# [Job]
Recast the entries below, from the line containing "Choose the 70 credits amount card" through the final line, as a numbered list, with both of those lines included and blank lines dropped.

# [Provided information]

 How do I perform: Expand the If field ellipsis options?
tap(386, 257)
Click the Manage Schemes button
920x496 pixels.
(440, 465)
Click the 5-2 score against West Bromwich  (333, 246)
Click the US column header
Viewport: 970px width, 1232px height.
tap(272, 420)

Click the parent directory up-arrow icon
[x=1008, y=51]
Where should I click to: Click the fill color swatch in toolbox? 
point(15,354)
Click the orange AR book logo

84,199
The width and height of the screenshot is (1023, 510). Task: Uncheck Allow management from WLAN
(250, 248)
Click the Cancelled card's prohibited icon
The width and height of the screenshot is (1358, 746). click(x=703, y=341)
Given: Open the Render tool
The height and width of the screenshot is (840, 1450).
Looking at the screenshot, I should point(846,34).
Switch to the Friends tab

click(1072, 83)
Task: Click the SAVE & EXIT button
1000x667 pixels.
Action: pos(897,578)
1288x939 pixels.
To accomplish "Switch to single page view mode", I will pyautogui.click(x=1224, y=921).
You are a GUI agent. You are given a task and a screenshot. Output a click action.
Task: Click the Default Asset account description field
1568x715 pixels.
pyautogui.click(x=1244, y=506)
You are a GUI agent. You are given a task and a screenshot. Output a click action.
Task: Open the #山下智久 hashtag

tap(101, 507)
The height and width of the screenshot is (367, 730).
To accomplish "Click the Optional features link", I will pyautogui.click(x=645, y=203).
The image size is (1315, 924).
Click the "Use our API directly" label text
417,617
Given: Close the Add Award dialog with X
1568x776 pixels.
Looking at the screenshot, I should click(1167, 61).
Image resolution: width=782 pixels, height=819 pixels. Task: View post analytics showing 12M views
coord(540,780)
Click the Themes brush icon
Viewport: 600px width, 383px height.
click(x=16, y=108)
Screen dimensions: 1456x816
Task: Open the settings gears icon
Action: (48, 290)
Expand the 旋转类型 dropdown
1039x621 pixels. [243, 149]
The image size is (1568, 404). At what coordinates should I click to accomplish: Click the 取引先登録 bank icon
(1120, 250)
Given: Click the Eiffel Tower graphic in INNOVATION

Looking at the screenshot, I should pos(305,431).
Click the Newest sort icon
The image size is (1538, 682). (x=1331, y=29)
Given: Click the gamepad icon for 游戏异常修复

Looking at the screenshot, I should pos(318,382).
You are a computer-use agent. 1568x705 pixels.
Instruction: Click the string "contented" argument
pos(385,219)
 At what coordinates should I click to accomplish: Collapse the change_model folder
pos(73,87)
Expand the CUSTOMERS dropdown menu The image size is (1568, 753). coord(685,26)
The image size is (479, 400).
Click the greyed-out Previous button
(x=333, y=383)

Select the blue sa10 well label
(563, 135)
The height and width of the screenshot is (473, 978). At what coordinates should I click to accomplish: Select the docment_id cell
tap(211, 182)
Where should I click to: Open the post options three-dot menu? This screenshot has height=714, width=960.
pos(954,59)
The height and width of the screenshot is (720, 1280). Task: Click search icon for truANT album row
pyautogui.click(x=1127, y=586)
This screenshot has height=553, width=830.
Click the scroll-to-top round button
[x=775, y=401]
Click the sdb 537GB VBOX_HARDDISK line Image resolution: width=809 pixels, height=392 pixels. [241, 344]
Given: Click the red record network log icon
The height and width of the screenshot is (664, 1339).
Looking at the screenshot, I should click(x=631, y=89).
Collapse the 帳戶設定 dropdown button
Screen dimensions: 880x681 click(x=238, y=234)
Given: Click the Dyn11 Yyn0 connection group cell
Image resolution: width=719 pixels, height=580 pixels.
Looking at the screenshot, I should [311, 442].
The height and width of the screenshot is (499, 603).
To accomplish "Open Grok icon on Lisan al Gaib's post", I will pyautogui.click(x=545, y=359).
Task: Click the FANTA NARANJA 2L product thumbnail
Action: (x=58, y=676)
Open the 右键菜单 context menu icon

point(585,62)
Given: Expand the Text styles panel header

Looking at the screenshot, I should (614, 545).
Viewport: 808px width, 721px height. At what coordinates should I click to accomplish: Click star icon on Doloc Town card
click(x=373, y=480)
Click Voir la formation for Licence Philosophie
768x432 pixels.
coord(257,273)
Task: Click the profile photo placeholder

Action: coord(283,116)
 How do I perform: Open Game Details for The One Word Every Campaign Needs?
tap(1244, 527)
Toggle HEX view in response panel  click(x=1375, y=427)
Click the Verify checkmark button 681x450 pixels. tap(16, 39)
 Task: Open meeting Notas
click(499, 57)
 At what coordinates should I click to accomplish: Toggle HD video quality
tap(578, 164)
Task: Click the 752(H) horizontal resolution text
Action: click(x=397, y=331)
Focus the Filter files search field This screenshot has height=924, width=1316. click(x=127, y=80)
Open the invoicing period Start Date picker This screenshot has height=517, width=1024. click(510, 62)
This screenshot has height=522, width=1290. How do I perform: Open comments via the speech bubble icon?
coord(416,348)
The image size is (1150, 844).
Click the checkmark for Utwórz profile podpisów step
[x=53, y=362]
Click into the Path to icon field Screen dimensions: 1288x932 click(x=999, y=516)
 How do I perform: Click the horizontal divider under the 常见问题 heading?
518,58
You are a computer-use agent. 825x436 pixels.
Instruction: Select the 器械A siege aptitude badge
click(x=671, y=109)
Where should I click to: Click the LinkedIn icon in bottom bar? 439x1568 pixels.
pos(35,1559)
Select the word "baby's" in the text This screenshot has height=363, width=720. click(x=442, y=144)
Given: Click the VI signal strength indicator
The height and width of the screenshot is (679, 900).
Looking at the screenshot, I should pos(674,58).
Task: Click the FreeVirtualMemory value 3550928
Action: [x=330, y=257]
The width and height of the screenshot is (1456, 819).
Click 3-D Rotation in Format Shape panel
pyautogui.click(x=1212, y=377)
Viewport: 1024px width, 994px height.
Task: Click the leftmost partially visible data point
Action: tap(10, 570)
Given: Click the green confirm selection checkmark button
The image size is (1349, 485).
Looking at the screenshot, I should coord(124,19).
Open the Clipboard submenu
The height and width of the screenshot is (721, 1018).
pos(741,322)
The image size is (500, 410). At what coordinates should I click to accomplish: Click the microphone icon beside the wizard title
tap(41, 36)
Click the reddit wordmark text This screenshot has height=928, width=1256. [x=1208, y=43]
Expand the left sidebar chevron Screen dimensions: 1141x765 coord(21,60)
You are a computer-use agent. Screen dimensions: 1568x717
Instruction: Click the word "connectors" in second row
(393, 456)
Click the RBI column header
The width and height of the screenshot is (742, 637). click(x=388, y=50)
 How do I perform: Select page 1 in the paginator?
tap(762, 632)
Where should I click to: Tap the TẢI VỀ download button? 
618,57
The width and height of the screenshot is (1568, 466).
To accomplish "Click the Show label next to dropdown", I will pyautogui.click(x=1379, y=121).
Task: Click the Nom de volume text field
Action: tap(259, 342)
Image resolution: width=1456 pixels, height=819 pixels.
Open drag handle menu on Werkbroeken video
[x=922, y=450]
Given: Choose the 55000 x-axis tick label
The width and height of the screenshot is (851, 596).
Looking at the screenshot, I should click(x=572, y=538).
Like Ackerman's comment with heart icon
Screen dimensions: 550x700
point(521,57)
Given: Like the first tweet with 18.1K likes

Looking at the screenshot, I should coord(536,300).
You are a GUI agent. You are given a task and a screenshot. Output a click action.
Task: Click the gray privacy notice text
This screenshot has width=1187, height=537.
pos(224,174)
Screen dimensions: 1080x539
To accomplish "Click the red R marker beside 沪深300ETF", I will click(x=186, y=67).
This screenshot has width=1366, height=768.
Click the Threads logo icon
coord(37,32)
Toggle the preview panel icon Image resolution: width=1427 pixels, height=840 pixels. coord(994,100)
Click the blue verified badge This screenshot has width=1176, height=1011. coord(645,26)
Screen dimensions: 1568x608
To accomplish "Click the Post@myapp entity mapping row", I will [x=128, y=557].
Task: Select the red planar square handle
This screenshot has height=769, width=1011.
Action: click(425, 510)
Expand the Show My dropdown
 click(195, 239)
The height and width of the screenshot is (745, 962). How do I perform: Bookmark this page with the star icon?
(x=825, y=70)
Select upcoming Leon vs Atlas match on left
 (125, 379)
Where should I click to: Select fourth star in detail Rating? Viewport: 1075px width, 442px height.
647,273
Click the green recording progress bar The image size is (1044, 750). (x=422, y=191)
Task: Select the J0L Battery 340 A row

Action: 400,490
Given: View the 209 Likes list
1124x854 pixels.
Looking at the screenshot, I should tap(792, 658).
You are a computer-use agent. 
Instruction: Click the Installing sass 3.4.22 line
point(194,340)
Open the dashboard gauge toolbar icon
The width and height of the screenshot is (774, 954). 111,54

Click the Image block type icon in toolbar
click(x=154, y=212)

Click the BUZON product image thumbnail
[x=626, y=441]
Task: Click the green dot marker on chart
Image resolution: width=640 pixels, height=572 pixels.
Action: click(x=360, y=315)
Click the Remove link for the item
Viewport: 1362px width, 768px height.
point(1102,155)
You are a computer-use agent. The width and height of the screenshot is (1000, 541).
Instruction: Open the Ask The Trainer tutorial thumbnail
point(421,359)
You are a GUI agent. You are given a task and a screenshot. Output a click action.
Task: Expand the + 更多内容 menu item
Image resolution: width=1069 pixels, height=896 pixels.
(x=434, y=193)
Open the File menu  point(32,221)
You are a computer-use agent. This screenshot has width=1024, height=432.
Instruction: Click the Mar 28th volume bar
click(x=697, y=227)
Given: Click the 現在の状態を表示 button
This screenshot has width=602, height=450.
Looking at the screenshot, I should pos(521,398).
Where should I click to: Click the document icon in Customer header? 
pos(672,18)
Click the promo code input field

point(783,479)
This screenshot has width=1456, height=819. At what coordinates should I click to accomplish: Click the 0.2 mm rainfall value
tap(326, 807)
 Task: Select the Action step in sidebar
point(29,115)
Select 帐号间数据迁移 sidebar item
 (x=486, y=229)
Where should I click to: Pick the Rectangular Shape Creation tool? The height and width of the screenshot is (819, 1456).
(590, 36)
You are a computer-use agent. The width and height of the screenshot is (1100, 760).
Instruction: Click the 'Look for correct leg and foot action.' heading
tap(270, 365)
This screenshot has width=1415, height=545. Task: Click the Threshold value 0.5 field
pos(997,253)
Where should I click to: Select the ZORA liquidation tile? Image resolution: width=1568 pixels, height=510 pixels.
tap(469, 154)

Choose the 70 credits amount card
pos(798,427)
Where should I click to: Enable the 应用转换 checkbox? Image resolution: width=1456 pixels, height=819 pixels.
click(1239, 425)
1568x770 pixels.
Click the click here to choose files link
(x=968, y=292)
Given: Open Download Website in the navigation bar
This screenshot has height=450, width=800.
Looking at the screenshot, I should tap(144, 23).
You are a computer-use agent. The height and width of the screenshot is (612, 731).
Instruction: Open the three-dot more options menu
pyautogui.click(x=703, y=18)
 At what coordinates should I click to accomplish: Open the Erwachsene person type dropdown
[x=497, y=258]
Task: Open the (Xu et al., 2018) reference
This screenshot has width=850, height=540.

# [Written answer]
1. Choose the 70 credits amount card
2. pos(798,427)
3. Where should I click to: Enable the 应用转换 checkbox? Image resolution: width=1456 pixels, height=819 pixels.
4. click(1239, 425)
5. 1568x770 pixels.
6. Click the click here to choose files link
7. (x=968, y=292)
8. Given: Open Download Website in the navigation bar
9. This screenshot has height=450, width=800.
10. Looking at the screenshot, I should tap(144, 23).
11. You are a computer-use agent. The height and width of the screenshot is (612, 731).
12. Instruction: Open the three-dot more options menu
13. pyautogui.click(x=703, y=18)
14.  At what coordinates should I click to accomplish: Open the Erwachsene person type dropdown
15. [x=497, y=258]
16. Task: Open the (Xu et al., 2018) reference
17. This screenshot has width=850, height=540.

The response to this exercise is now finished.